Work task:
Using the data below, gather each line that includes the word "screenshot".

[Collected data entries]
· · ·

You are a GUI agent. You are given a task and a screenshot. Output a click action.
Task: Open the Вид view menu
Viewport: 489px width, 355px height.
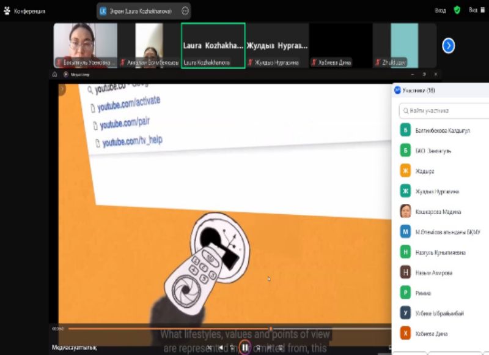pos(473,10)
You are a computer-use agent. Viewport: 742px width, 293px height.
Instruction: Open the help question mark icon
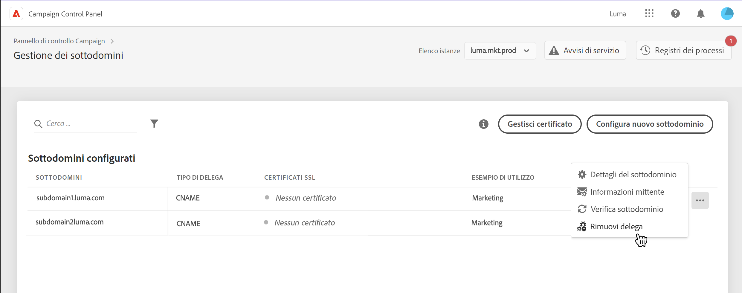tap(675, 13)

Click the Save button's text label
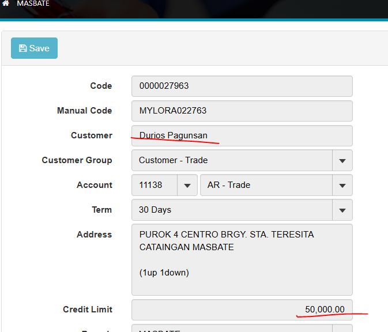(39, 48)
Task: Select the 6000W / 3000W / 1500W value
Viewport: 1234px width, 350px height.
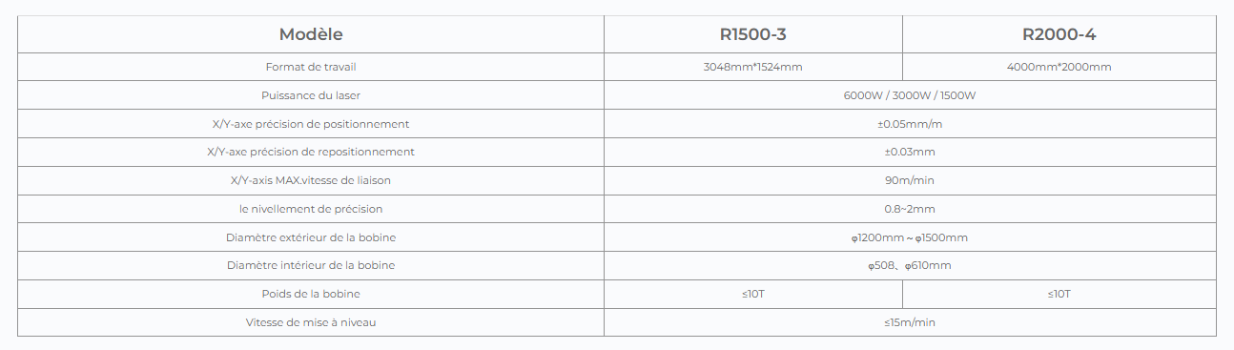Action: [910, 95]
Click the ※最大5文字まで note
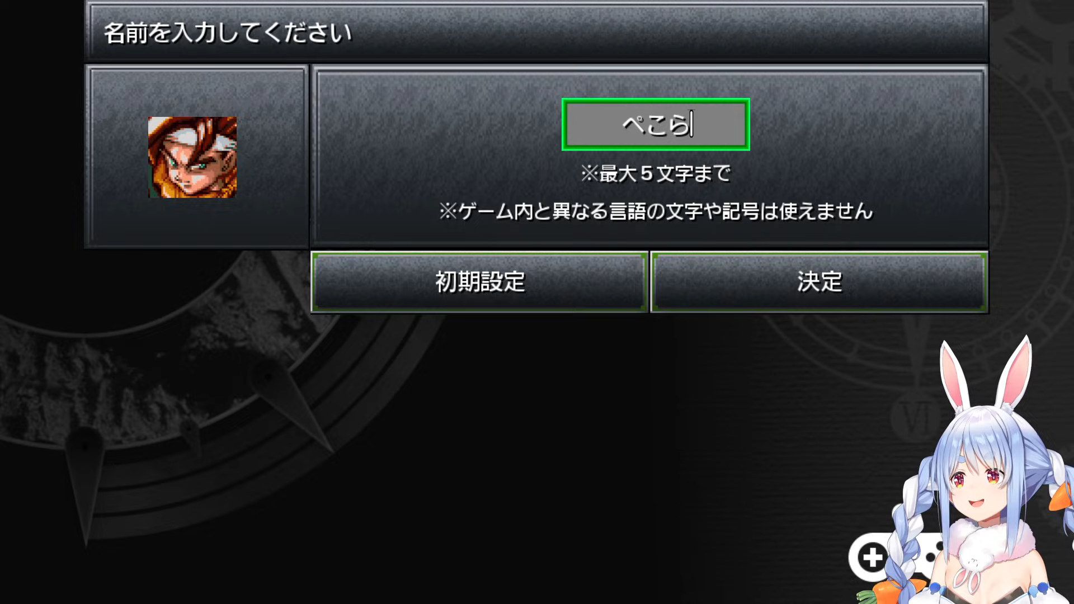Viewport: 1074px width, 604px height. coord(656,173)
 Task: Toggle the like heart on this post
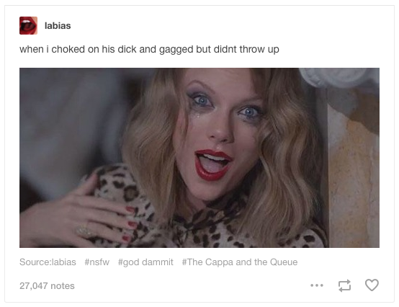[x=372, y=285]
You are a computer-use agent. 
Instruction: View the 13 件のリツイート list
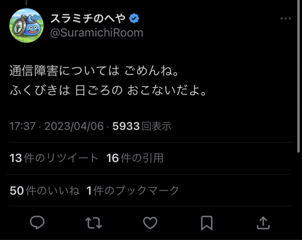(54, 158)
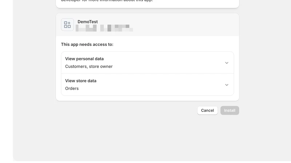Open the View store data row title

pyautogui.click(x=81, y=81)
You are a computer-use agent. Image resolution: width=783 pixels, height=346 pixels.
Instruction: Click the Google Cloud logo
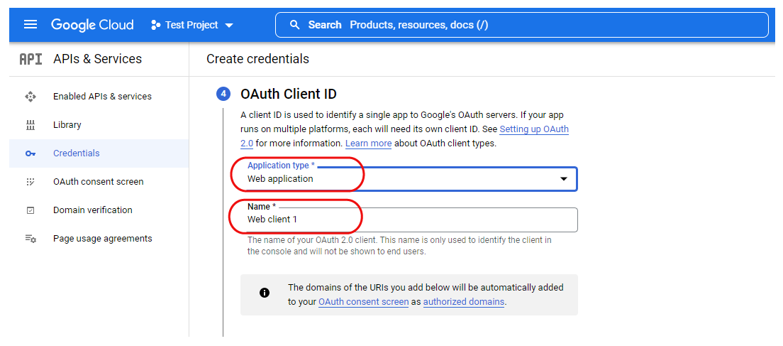pos(92,25)
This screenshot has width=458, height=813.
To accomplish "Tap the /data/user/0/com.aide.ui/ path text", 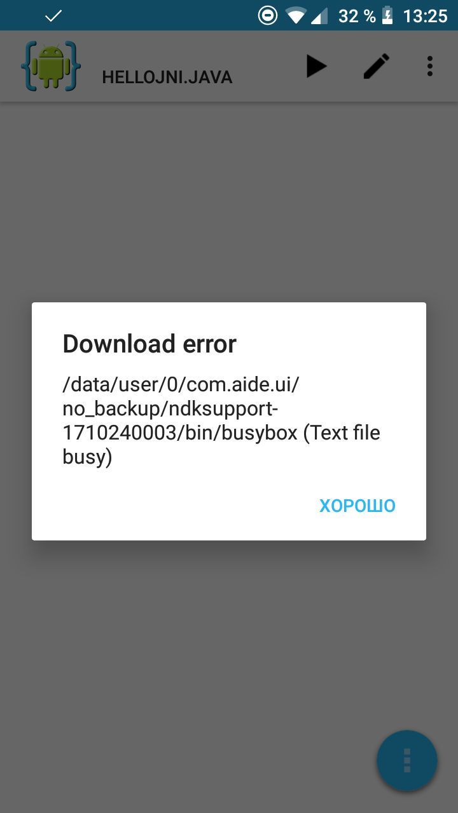I will pyautogui.click(x=181, y=384).
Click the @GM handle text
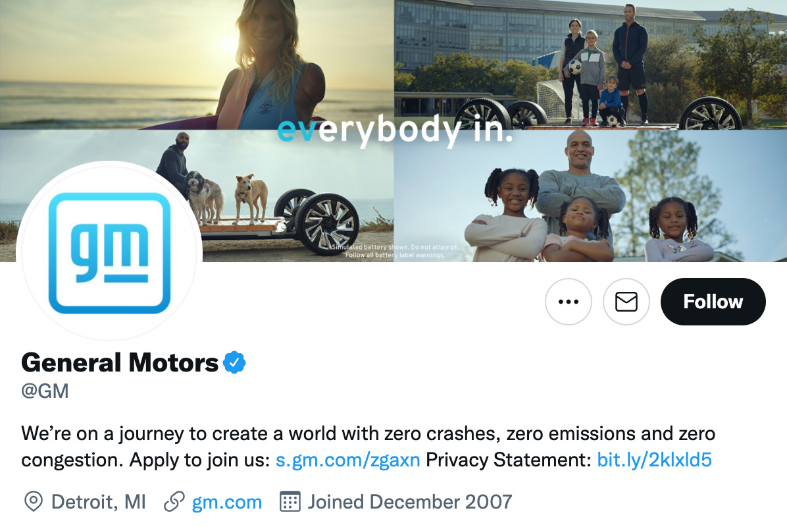The image size is (787, 527). click(x=45, y=391)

· · ·

Solution to the exercise:
You are a GUI agent. You are given a task and a screenshot. Output a click action.
This screenshot has width=458, height=813.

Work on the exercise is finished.